Please use header rows repeat.
DANNY – I insist on header rows repeat!
But what did it mean? What was header rows repeat?
It was the question foremost on my mind in my first two months at Gender Links. What exactly did Colleen mean when she stated that three-worded request in cryptic emails?
At two months in I had managed to successfully navigate the stormy seas of spelling wars, typically preferring UK over American spellings anyway. Being a Canadian I’d spent my life straddling these two identities. I had added my u’s and doubled my l’s, ensured my organise and trivialise never had a z. I had even grown to love Tahoma. But I just couldn’t sort out my formatting.
Editors get sloppy too. In my case I neglected formatting in favour of other things. But at Gender Links there are no short cuts, no brushing of anything under rugs. It was time for this journalist to confront the formatting bogeyman, time to learn how to make those header rows repeat. Well, quite a bit past time, truth be told.
What’s special about Gender Links is that although Colleen insists on the rows at the top of tables repeating on subsequent pages to ease reading, there isn’t much other repetition. It is an organisation that keeps me guessing, a work plan that is always changing and an organisational atmosphere that, aside from those header rows, is not based on repeating itself or what others have done, but rather on paving new roads and leading the way in difficult terrain.
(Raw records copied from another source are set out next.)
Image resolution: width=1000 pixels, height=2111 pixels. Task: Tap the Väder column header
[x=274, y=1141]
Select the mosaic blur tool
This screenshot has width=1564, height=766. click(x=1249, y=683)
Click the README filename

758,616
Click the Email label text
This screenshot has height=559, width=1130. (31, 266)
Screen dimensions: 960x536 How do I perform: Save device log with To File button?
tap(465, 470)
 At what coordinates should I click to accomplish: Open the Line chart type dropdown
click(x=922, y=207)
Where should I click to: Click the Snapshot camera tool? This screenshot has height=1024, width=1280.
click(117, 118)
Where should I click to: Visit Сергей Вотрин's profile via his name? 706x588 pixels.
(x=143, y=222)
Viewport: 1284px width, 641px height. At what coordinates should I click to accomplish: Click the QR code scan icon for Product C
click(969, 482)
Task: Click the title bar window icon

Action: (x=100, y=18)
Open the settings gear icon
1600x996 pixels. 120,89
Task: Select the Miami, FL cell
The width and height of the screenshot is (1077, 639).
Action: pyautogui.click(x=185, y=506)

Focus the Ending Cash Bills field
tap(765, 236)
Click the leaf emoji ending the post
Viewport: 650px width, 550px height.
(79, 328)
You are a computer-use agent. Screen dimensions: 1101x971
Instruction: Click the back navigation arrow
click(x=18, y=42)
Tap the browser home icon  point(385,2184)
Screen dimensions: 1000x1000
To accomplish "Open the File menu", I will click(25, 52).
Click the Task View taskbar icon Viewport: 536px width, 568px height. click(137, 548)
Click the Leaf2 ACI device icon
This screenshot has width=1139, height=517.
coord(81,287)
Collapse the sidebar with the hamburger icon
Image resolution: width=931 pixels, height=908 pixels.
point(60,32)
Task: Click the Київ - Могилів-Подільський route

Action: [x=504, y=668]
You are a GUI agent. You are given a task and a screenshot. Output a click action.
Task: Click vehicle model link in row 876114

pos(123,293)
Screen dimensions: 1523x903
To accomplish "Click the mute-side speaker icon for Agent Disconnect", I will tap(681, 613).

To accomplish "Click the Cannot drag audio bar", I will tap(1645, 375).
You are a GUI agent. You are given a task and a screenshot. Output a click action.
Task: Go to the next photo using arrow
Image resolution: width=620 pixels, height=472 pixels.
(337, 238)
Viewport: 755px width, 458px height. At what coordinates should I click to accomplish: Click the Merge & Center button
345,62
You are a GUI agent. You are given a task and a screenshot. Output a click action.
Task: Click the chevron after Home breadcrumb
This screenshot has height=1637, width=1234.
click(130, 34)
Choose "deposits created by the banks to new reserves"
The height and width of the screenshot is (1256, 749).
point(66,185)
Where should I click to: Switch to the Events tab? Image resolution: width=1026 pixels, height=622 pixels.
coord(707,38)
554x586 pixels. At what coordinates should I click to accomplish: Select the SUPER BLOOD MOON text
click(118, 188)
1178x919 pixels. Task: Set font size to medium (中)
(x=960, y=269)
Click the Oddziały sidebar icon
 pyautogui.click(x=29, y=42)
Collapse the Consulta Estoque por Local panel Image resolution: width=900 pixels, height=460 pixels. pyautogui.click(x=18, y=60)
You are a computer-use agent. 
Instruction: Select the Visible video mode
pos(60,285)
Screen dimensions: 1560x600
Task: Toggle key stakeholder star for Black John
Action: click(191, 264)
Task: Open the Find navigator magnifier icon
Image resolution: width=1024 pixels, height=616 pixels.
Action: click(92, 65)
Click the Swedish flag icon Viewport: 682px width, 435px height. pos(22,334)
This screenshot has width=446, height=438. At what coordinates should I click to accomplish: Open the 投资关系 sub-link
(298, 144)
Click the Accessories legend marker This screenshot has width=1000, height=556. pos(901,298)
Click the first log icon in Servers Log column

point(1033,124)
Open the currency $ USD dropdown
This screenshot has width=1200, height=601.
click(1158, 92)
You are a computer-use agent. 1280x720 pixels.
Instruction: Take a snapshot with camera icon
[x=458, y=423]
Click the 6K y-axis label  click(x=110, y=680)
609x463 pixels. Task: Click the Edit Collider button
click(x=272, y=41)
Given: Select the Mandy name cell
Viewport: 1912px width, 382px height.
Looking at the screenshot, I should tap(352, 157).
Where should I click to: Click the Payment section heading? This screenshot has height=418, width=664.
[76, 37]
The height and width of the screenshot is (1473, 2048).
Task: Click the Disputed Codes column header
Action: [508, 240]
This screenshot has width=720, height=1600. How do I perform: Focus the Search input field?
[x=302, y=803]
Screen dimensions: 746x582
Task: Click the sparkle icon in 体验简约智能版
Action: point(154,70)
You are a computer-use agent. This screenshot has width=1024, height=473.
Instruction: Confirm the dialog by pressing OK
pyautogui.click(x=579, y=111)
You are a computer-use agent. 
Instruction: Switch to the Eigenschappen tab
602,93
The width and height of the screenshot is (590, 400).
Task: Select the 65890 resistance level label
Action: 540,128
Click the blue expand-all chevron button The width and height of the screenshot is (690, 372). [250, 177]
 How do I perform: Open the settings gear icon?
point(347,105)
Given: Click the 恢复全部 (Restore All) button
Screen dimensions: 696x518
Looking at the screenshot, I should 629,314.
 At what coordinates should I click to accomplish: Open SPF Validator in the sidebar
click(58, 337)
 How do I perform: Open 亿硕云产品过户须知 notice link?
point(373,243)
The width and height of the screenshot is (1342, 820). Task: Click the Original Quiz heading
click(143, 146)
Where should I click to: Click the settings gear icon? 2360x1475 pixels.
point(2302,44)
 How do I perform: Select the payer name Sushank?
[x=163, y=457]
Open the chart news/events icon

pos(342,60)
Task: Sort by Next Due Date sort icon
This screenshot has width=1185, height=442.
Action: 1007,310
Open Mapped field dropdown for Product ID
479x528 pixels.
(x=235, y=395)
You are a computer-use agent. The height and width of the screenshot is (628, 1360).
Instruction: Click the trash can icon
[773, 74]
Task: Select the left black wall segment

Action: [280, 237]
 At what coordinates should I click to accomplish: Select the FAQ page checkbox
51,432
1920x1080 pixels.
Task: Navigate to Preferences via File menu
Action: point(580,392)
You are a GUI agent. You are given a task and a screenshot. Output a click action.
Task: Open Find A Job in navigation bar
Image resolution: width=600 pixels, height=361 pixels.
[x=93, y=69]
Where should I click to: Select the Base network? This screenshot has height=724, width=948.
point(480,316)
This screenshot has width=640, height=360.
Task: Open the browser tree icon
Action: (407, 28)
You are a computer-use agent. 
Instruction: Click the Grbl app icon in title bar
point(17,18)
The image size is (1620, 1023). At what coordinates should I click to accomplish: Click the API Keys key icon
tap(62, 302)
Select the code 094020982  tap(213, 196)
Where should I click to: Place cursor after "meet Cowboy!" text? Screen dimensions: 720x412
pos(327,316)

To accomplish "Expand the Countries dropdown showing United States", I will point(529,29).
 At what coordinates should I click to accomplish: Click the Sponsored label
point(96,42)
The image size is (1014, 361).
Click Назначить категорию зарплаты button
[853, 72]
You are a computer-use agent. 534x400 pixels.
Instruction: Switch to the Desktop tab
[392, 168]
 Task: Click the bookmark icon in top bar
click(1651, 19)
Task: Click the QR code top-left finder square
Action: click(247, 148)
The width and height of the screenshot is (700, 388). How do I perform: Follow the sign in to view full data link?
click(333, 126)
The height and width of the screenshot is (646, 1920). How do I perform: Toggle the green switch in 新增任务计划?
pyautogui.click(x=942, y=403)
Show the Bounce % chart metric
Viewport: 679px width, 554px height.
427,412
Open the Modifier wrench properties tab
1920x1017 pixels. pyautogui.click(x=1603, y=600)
Working these past six months at Gender Links has meant I’ve had to confront more bogeymen than I might like, but it’s all in the spirit of personal growth. Who can complain about that?
So although my job entails many things I love, from working with journalists and editors throughout the region to writing stories that matter and bring about change, it is also full of those frustrating daily challenges.
Yet it’s those things that stand out. It’s what I will take away. Because where other jobs have allowed me to skirt issues I don’t like and avoid work I don’t find appealing, my job at Gender Links has forced me to wade deeper into such work.
So although I’d probably still rather clean a toilet than design a budget or an Excel spreadsheet, at least I now know how to do it. And I still don’t love creating complicated tables but you can bet that when I do I use header rows repeat. There’s simply no other way to do it.
Danny Glenwright is the Communications Manager at Gender Links.